Maria Kauppi博士(左)和Ashley Ng博士(右)
一项关于细胞在血液系统中应对危机的研究带来重大惊喜——重新绘制成体内血细胞生成图。
这项研究由沃尔特和伊丽莎豪研究所的研究人员开展,在理解诸如骨髓增生等血液疾病方面具有广泛的借鉴作用,并可用于研发新方法以调控血细胞和凝块细胞的形成。
领导该研究小组的Ashley Ng 和 Maria Kauppi博士来自癌症和血液研究所,研究了祖先血细胞的分化亚群和诱导血细胞成熟的信号,这一结果发表在《美国国家科学院》(Proceedings of the National Academy of Sciences)论文集中。
Ng博士把祖先血细胞描述成血液系统中的“持重的支撑物”。他说:“在专家Don Metcalf以及同事看来,被称为细胞因子的血细胞激素在调控血细胞生成过程中发挥关键作用。在一些应激期间,如流血、感染期间和化学疗法之后,祖先细胞通过替换丢失的或损伤的细胞进行应对。”
Kauppi 博士称:“研究小组尤其感兴趣的是骨髓祖先细胞,通过祖先细胞特有的一套表面分子,我们能够分离和特征化这类细胞。”
研究人员惊喜地发现,祖先血细胞能分化成巨核细胞和红细胞。
Ng博士称:“我们能清晰地证实,小鼠巨核细胞的祖先细胞有能力分化成巨核细胞或红细胞以应对细胞因子,如血小板生成素和促红细胞生成素,这是未预料到的。此外我们发现,另一类祖先细胞亚群是嗜中性粒细胞和单核细胞的唯一来源,也能分化成红细胞和血小板。事实上,我们能重新绘制出关于红细胞和血小板在骨髓中的生成图谱。”
Kauppi 博士称:“研究人员通过使用不同的细胞因子混合液能够调控祖先血细胞分化成巨核细胞或红细胞。目前,我们正确地识别这类细胞,并发现它们如何应对细胞因子信号(参与红细胞或血小板的诱导分化)。这一过程有助于理解祖先血细胞在健康和疾病的状态下如何受到影响的,也更好地理解遗传改变如何引起特定血液疾病的形成。”

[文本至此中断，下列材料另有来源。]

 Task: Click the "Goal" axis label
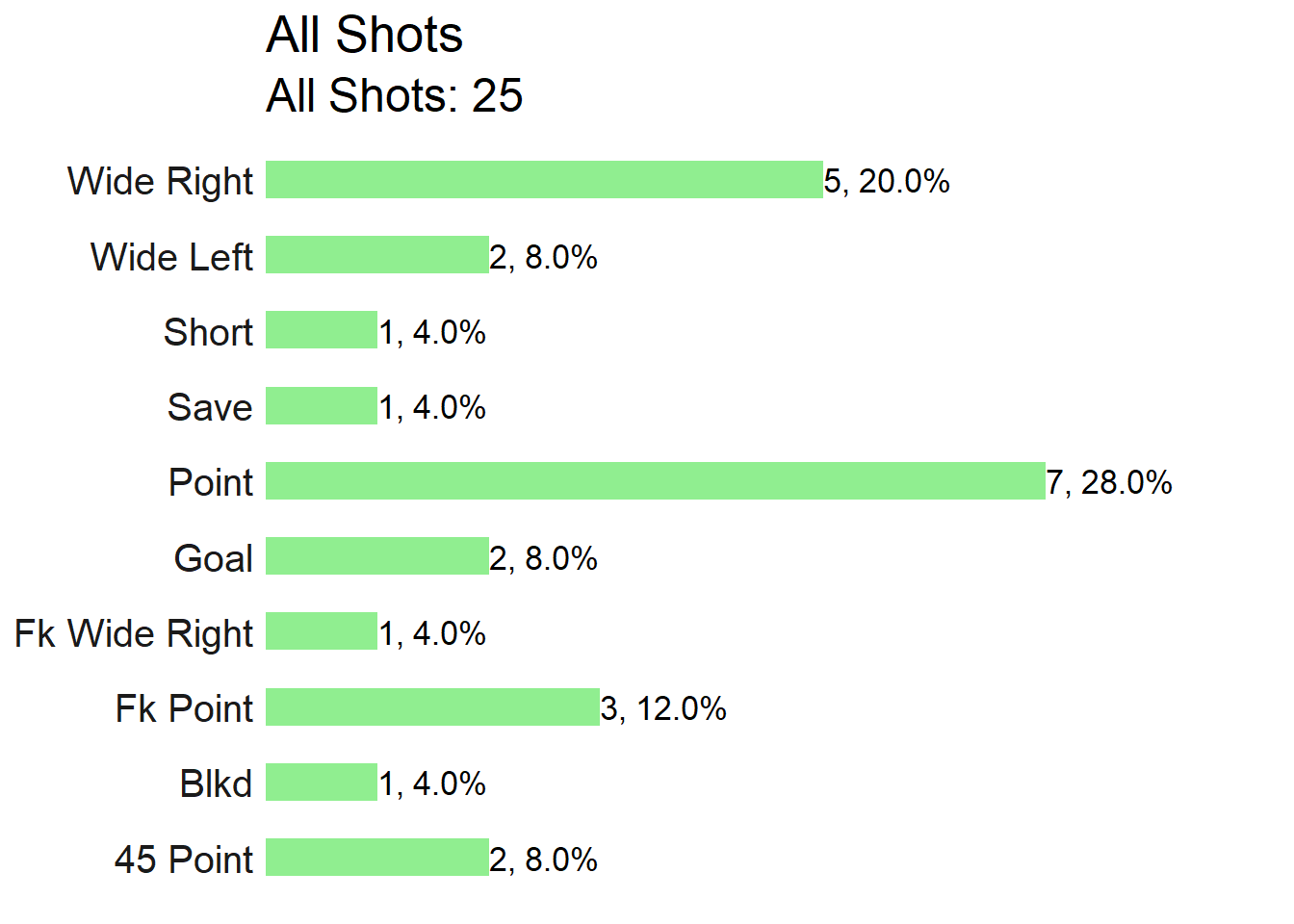[x=214, y=558]
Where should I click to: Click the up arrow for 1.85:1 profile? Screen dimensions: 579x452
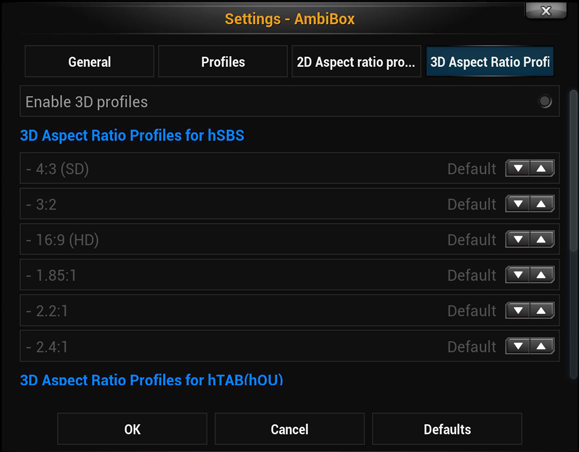542,275
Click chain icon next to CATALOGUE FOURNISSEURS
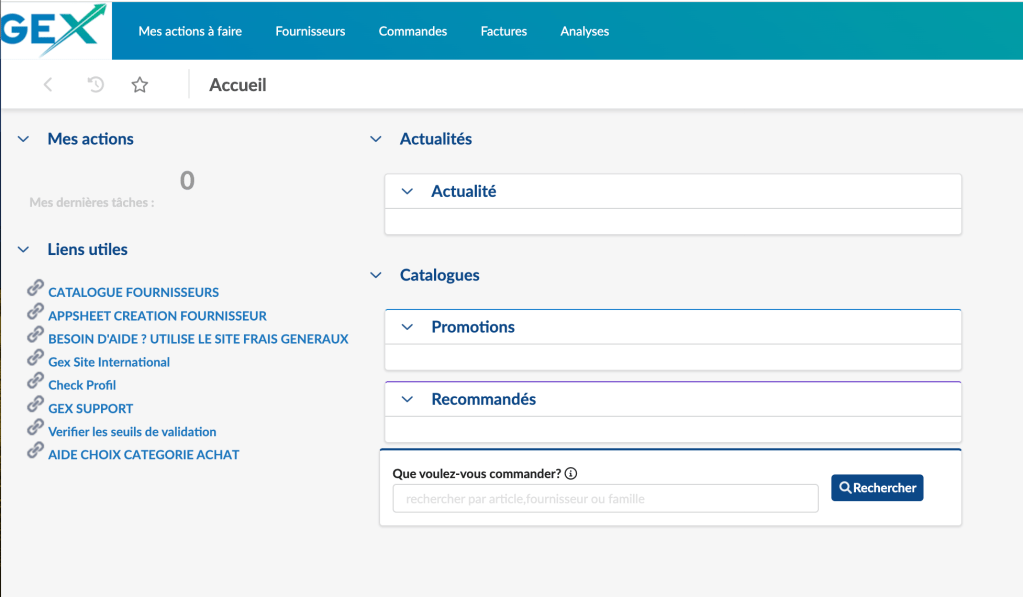 (36, 288)
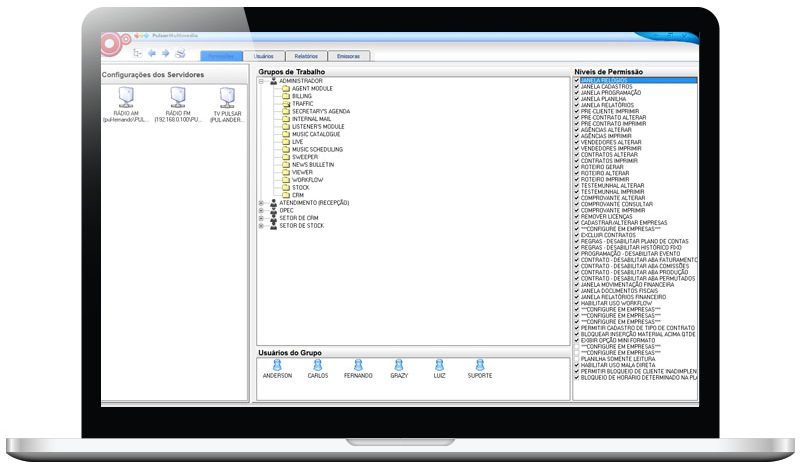Screen dimensions: 800x470
Task: Click the tree structure toolbar icon
Action: point(137,53)
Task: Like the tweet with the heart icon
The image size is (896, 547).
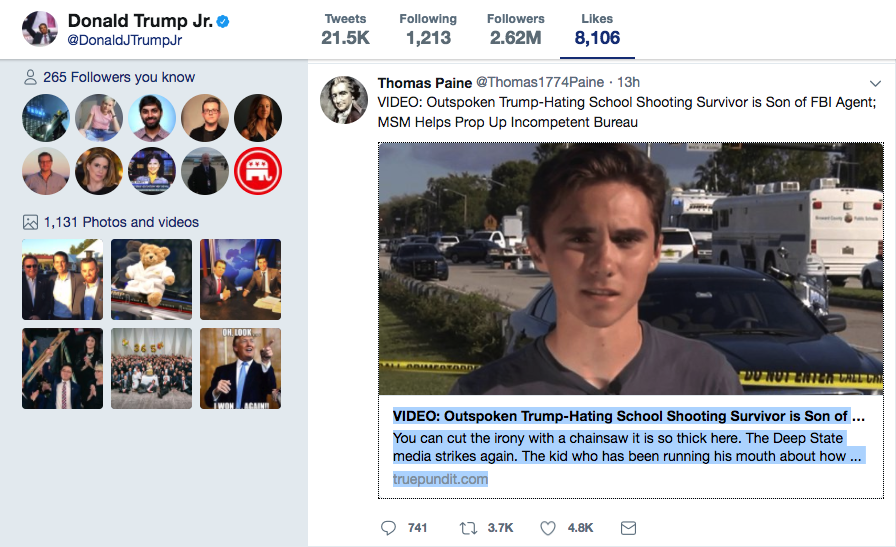Action: (547, 528)
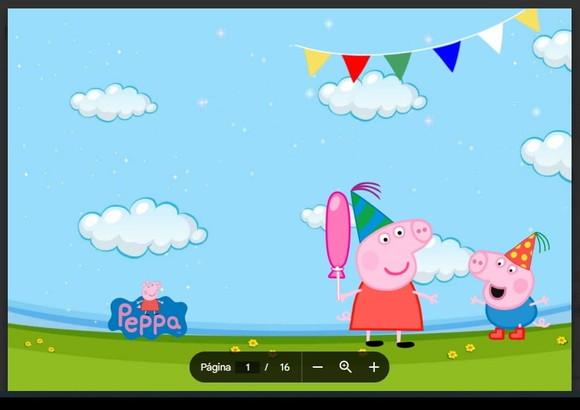
Task: Click the large cloud above the Peppa logo
Action: click(x=142, y=228)
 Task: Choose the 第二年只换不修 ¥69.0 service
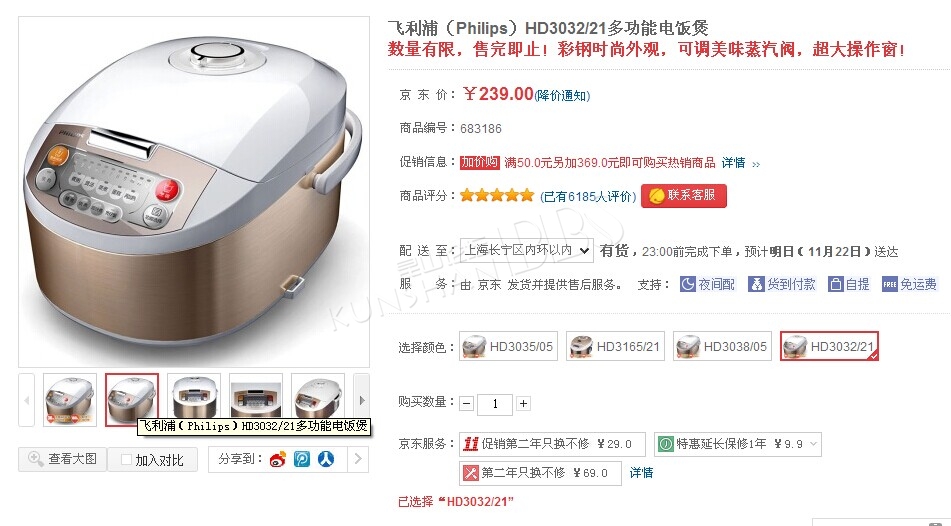pos(540,473)
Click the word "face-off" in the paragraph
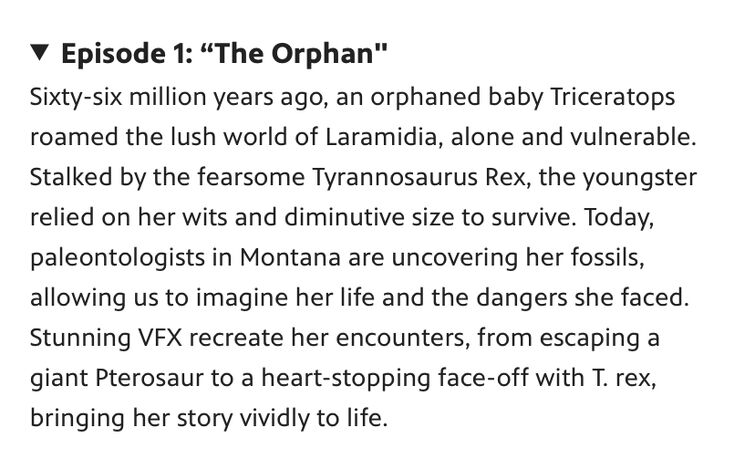The width and height of the screenshot is (755, 459). coord(483,378)
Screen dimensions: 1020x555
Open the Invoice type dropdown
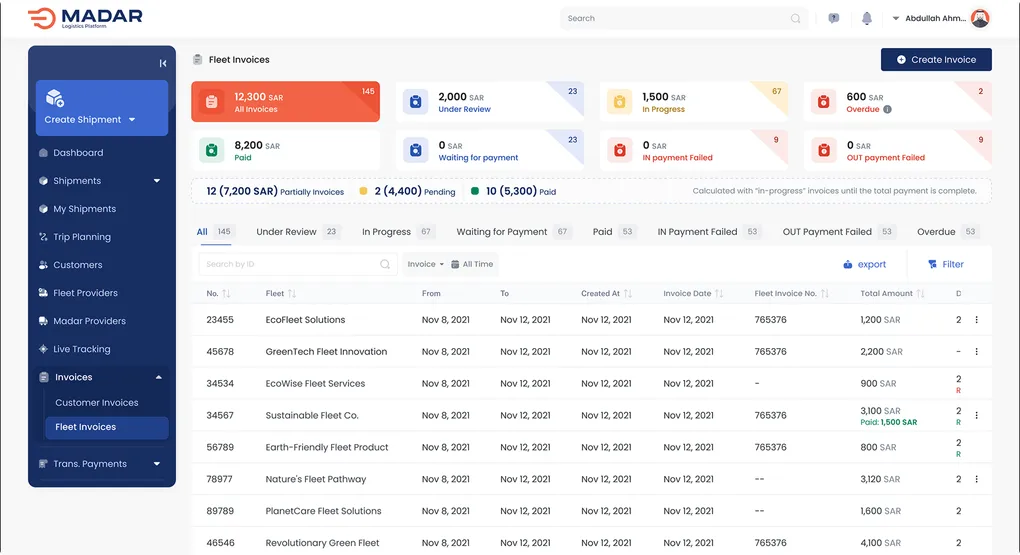click(x=425, y=264)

Characterization of thrombopoietin (TPO)-responsive progenitor cells in adult mouse bone marrow with in vivo megakaryocyte and erythroid potential
Ashley P. Nga, Maria Kauppia, Donald Metcalfa, Ladina Di Ragoa, Craig D. Hylanda, and Warren S. Alexandera
Hematopoietic progenitor cells are the progeny of hematopoietic stem cells that coordinate the production of precise numbers of mature blood cells of diverse functional lineages. Identification of cell-surface antigen expression associated with hematopoietic lineage restriction has allowed prospective isolation of progenitor cells with defined hematopoietic potential. To clarify further the cellular origins of megakaryocyte commitment, we assessed the in vitro and in vivo megakaryocyte and platelet potential of defined progenitor populations in the adult mouse bone marrow. We show that megakaryocytes arise from CD150+ bipotential progenitors that display both platelet- and erythrocyte-producing potential in vivo and that can develop from the Flt3− fraction of the pregranulocyte-macrophage population. We define a bipotential erythroid-megakaryocyte progenitor population, the CD150+CD9loendoglinlo fraction of Lin−cKit+IL7 receptor alpha−FcγRII/IIIloSca1− cells, which contains the bulk of the megakaryocyte colony-forming capacity of the bone marrow, including bipotential megakaryocyte-erythroid colony-forming capacity, and can generate both erythrocytes and platelets efficiently in vivo. This fraction is distinct from the CD150+CD9hiendoglinlo fraction, which contains bipotential precursors with characteristics of increased megakaryocytic maturation, and the CD150+CD9loendoglinhi fraction, which contains erythroid lineage-committed cells. Finally, we demonstrate that bipotential erythroid-megakaryocyte progenitor and CD150+CD9hiendoglinlo cells are TPO-responsive and that the latter population specifically expands in the recovery from thrombocytopenia induced by anti-platelet serum.